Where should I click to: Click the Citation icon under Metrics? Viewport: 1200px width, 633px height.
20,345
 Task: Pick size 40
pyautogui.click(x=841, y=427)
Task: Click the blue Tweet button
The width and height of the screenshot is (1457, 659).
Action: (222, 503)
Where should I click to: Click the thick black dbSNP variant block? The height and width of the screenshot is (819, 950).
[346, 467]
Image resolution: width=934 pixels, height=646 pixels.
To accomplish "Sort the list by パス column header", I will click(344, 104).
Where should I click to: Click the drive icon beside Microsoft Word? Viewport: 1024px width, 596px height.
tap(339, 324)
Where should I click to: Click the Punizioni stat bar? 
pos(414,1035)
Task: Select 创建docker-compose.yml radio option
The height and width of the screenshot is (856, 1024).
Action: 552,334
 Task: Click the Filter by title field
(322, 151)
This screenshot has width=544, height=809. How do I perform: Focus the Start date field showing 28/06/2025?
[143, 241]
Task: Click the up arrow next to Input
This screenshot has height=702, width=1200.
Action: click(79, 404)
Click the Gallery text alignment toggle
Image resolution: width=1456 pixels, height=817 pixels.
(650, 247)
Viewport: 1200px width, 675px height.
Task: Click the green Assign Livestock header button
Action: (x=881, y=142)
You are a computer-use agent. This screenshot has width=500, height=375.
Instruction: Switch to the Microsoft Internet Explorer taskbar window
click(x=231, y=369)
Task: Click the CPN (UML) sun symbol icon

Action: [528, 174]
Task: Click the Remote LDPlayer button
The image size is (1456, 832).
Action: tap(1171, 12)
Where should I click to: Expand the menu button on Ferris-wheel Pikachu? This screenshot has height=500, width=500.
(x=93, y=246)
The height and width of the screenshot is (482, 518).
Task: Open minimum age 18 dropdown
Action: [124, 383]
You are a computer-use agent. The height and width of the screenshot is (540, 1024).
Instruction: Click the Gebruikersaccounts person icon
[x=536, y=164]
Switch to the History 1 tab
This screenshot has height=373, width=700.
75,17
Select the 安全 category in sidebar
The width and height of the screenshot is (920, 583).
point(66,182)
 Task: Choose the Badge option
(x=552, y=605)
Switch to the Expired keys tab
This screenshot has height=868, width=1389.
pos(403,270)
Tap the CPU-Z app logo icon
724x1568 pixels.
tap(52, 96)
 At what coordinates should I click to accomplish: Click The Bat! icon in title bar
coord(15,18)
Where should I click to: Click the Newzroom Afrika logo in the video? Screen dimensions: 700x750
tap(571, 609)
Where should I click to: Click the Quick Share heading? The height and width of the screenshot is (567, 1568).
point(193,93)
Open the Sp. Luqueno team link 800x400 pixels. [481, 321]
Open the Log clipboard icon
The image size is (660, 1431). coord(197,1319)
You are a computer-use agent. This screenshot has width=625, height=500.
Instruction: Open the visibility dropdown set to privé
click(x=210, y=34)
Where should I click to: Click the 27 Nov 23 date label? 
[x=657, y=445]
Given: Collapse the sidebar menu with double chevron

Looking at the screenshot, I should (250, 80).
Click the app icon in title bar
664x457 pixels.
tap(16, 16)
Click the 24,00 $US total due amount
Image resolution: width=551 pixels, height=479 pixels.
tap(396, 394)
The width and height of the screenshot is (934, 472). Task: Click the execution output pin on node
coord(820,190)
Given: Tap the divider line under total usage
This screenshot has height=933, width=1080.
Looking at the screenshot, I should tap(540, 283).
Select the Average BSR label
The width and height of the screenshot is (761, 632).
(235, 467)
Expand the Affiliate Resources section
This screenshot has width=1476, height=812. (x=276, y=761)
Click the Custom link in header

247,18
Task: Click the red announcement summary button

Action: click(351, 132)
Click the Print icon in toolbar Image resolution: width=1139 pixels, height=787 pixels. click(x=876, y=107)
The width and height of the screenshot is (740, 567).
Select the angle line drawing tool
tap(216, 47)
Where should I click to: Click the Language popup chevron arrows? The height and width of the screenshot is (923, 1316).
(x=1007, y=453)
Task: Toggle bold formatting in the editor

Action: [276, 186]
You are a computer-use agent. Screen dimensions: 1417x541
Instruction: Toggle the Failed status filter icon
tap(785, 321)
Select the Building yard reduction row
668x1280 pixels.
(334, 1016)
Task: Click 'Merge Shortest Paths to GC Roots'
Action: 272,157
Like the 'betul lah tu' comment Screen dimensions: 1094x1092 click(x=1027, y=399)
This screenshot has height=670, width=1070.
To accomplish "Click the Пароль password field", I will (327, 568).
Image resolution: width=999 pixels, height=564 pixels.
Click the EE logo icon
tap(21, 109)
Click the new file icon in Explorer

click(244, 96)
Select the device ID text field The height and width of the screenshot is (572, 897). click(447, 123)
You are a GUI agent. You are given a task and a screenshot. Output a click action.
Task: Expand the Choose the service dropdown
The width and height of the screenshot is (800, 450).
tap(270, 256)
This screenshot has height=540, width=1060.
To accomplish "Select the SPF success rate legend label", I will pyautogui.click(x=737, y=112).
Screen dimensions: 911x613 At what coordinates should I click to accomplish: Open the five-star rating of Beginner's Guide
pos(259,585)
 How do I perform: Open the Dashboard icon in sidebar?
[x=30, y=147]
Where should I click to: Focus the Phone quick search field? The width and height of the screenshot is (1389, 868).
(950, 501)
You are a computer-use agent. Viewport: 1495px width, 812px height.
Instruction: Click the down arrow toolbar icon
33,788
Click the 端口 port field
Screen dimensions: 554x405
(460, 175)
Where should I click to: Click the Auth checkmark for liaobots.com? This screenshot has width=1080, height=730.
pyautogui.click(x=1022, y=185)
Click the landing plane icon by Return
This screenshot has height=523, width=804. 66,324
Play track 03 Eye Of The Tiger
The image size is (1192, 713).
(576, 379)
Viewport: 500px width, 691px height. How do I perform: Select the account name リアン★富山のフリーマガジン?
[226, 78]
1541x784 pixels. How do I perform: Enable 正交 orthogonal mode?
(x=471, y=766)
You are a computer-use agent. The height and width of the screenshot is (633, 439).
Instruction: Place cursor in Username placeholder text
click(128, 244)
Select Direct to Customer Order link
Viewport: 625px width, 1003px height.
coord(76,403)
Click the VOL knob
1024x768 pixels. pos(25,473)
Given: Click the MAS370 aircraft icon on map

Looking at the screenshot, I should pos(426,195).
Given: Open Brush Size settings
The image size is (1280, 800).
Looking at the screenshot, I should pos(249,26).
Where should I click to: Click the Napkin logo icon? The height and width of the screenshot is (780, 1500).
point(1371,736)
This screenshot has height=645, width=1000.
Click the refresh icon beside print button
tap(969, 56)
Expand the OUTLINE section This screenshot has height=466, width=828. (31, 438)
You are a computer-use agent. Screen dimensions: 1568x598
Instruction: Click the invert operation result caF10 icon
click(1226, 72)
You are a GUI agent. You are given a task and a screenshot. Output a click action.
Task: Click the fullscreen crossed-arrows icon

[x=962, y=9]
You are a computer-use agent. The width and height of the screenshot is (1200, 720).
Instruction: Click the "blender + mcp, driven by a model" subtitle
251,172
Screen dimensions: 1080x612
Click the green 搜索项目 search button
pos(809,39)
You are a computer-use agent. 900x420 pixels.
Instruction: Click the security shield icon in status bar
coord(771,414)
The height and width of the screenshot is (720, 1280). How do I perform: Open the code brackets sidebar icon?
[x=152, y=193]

--- --- ---

**Goal of the exercise**
Copy out, from the listing above, every line that contains the string "will".

**Exercise solution**
To accomplish "Sort the list by パス column header", I will click(344, 104).
To accomplish "Click the Пароль password field", I will (327, 568).
To accomplish "Select the SPF success rate legend label", I will pyautogui.click(x=737, y=112).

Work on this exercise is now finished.